Requirement →
Leaving out all pictures, restate word for word the lines from the one with "Viewport: 950px width, 508px height." through the last line of the entries.

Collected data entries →
━━━━━━━━━━━━━━━━

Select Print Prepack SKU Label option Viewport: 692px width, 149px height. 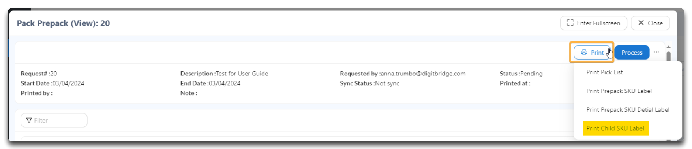[619, 91]
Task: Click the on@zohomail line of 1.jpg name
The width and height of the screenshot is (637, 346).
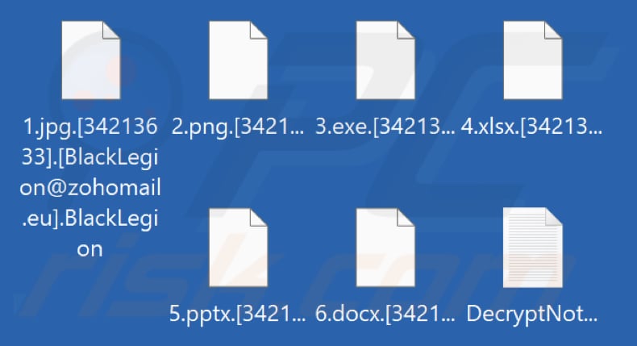Action: [x=90, y=187]
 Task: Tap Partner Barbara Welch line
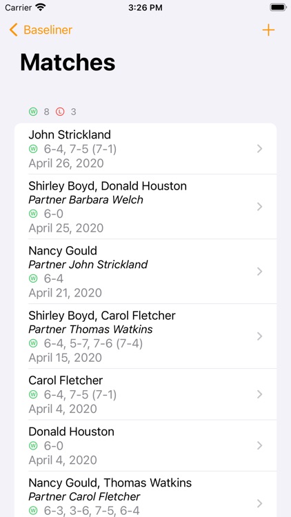(86, 200)
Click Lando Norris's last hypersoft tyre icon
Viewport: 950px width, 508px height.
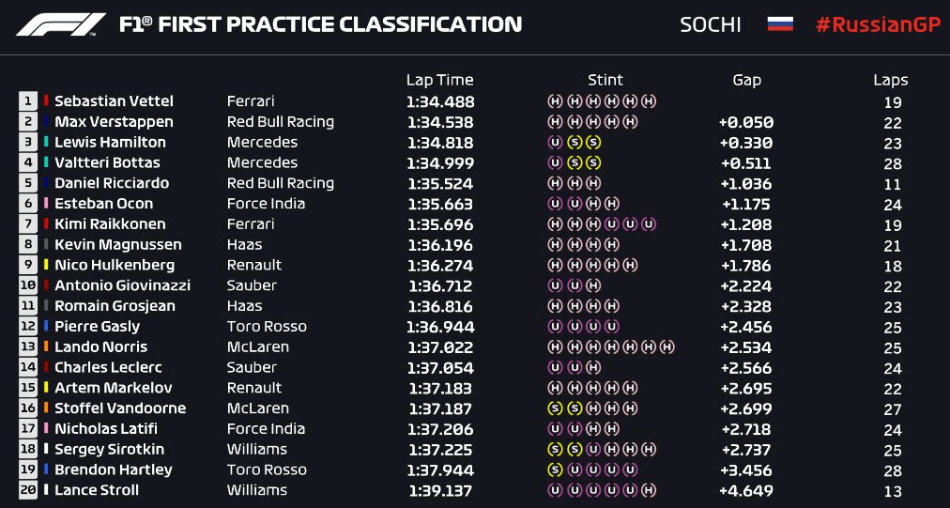pos(667,346)
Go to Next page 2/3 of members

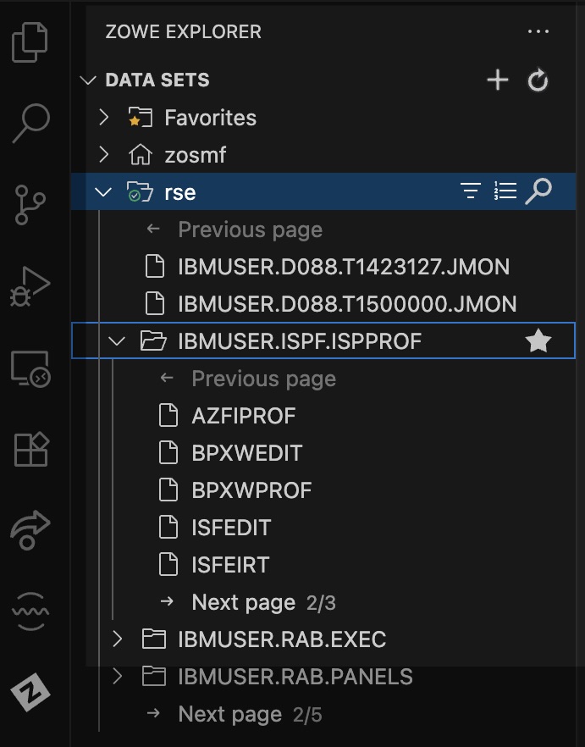click(x=244, y=602)
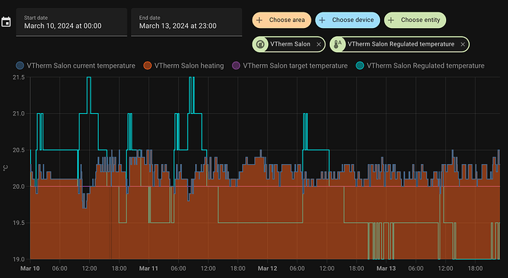Click the teal Regulated temperature legend color dot
The height and width of the screenshot is (278, 508).
(x=360, y=65)
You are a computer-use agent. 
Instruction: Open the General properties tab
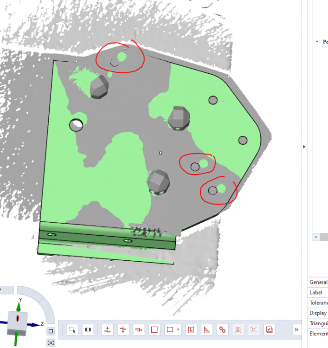318,282
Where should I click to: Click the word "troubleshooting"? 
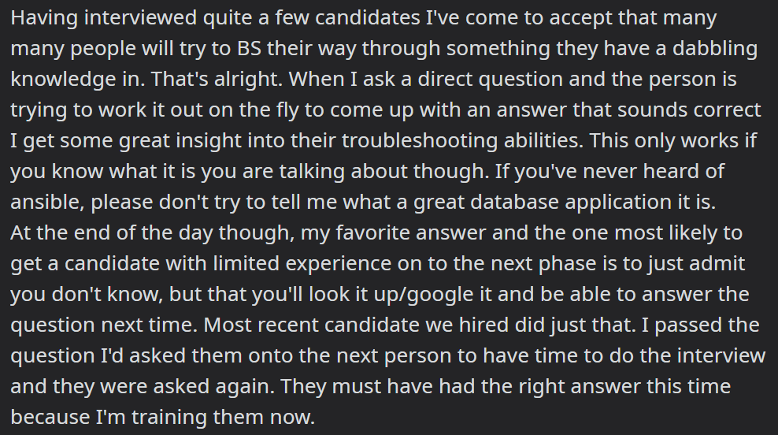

━━━━━━━━━━━━━━━━

Task response →
Viewport: 950px width, 508px height.
pos(667,346)
Go to Next page 2/3 of members

click(x=244, y=602)
Click the teal Regulated temperature legend color dot
The height and width of the screenshot is (278, 508).
(x=360, y=65)
You are a computer-use agent. 
Instruction: Open the General properties tab
318,282
Where should I click to: Click the word "troubleshooting"? 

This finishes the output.